Extrait fourni ::
Bamako, furoncle urbain et capitale du Mali, mérite le détour. Surtout si vous avez la chance d’avoir pour guide un couple aveugle, Amadou & Mariam, auteurs d’un succès qui a insufflé un peu d’humanité dans les hit-parades de l’été. A travers les différents lieux qui ont balisé leur parcours, c’est l’histoire récente de la musique africaine, ses cocasseries, ses déconvenues et ses miracles, que l’on retrace.
Amadou a rencontré Mariam à l’Institut des jeunes aveugles du Mali. Atteint d’une cataracte congénitale, il a cessé de voir à 15 ans, quand le cristallin devenu opaque n’a plus laissé filtrer la lumière. Mariam a perdu la vue à l’âge de 5 ans, séquelle d’une rougeole mal soignée. Amadou et Mariam n’ont parlé du handicap qu’ils partageaient qu’à l’orée de leur liaison. Passé le premier mois, ils n’ont plus éprouvé le besoin d’aborder le sujet.
Amadou a joué au football et fait de la bicyclette comme tous les enfants de son âge. Il dit n’avoir jamais protesté contre ce mauvais coup du sort. Dans la mesure où sa cécité fut progressive, il avoue avoir planifié l’inéluctable. Plus ancienne, la nuit de Mariam semble ne pas être aussi obscure que celle de son compagnon. Elle distingue les couleurs et dispose d’une autonomie suffisante pour faire seule certaines courses. Elle aussi dit avoir accepté.
Une simple enseigne au fronton du bâtiment principal signale la nature de ce campus un peu particulier, où se succèdent des casernements en pisé ocre. Ils ont souhaité nous conduire ici, où tout a commencé. Lorsqu’il évoque son séjour à l’Institut, Amadou Bagayoko parle d’« espoir retrouvé ». Après avoir suivi une scolarité normale, il intègre cet établissement à l’âge de 20 ans pour y suivre une rééducation et y apprendre le braille. Mariam Doumbia est arrivée plus tôt. Elle avait 13 ans et suivait des cours en auditrice dans une école communale ordinaire. Pouvoir lire et écrire leur a permis de reprendre contact avec le monde, de sortir de l’isolement.
Musicien dès son plus jeune âge, Amadou a pu compléter ici des connaissances théoriques acquises à l’Institut national des arts où le multi-instrumentiste Cheick Tidiane Seck lui a servi de mentor. La musique a toujours beaucoup circulé, et très librement, à l’Institut. C’est à elle qu’il doit en partie sa bonne réputation. Si Amadou & Mariam sont des artistes reconnus, d’autres anciens élèves commencent à se faire un nom. Le pianiste Ngolo Konaré, le bassiste Allou Matadji, le batteur Lahou sont sortis des rangs de l’Institut et accompagnent souvent le couple en concert. Mariam, qui, petite, chantait lors des noces et des baptêmes, a appris le solfège en braille. Ils ont fêté leur mariage dans cette cour de terre rouge aujourd’hui déserte en raison des grandes vacances.

Section des données ::

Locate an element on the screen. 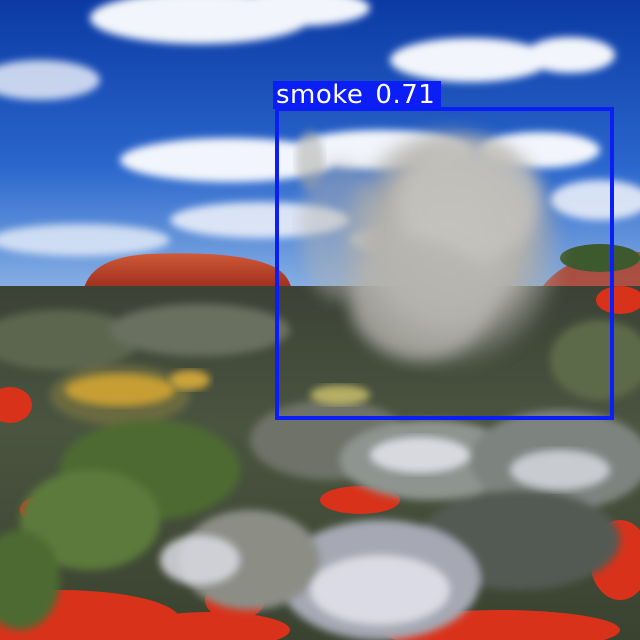  detection-confidence: 0.71 is located at coordinates (406, 95).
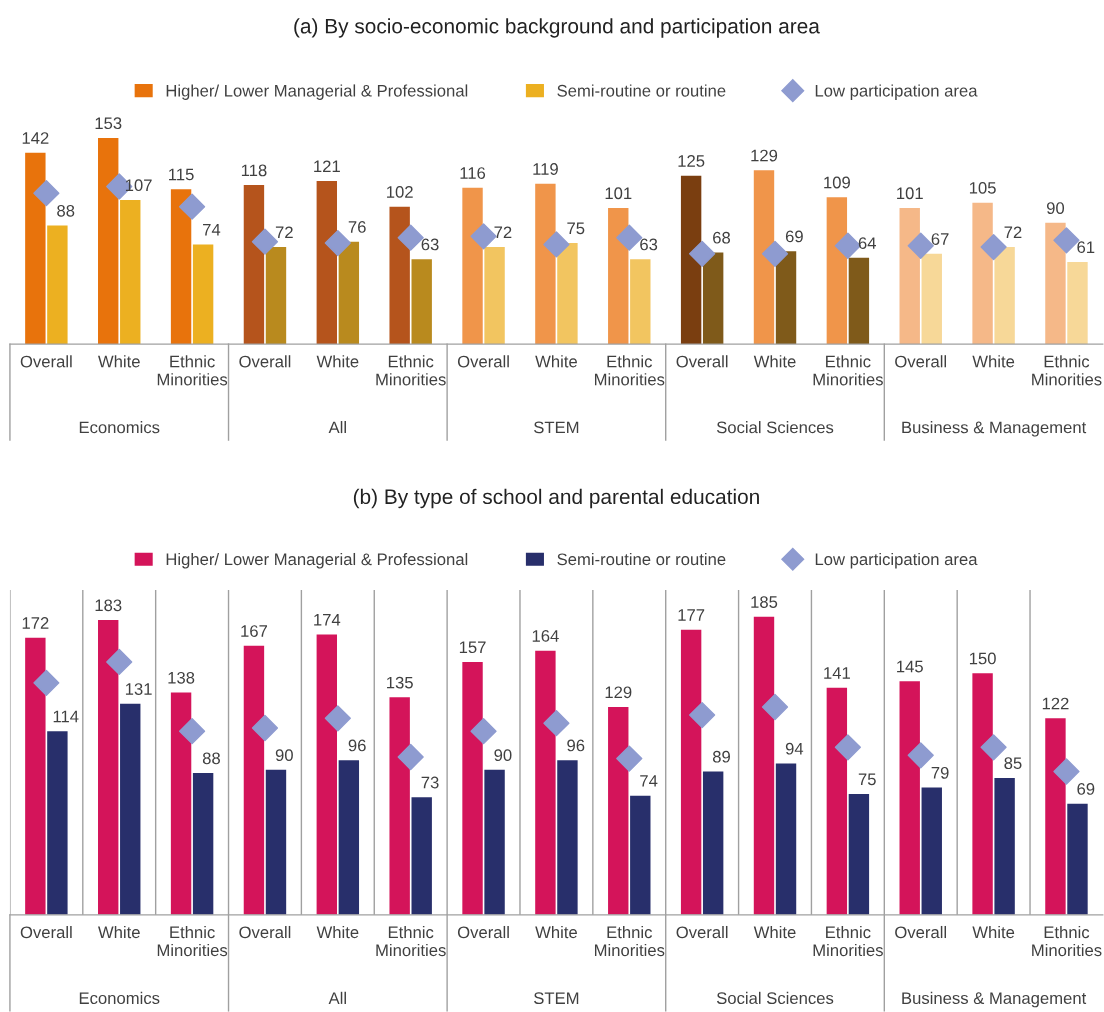 The image size is (1104, 1012). I want to click on data-label: 177, so click(692, 615).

Exercices à traiter ::
**1.** Répondez aux questions suivantes à partir de l'extrait fourni.
(a) À quel âge Mariam a-t-elle perdu la vue ?
(b) À quel âge Amadou a-t-il intégré l'Institut des jeunes aveugles ?
(c) Qui a servi de mentor à Amadou à l'Institut national des arts ?
**2.** Reproduisez fidèlement le passage de l'extrait fourni qui commence par « Musicien dès son » et se poursuit jusqu'à « des grandes vacances. ».

Vos réponses rédigées ::
**1.**
(a) À l'âge de 5 ans.
(b) À l'âge de 20 ans.
(c) Le multi-instrumentiste Cheick Tidiane Seck.

**2.**
Musicien dès son plus jeune âge, Amadou a pu compléter ici des connaissances théoriques acquises à l’Institut national des arts où le multi-instrumentiste Cheick Tidiane Seck lui a servi de mentor. La musique a toujours beaucoup circulé, et très librement, à l’Institut. C’est à elle qu’il doit en partie sa bonne réputation. Si Amadou & Mariam sont des artistes reconnus, d’autres anciens élèves commencent à se faire un nom. Le pianiste Ngolo Konaré, le bassiste Allou Matadji, le batteur Lahou sont sortis des rangs de l’Institut et accompagnent souvent le couple en concert. Mariam, qui, petite, chantait lors des noces et des baptêmes, a appris le solfège en braille. Ils ont fêté leur mariage dans cette cour de terre rouge aujourd’hui déserte en raison des grandes vacances.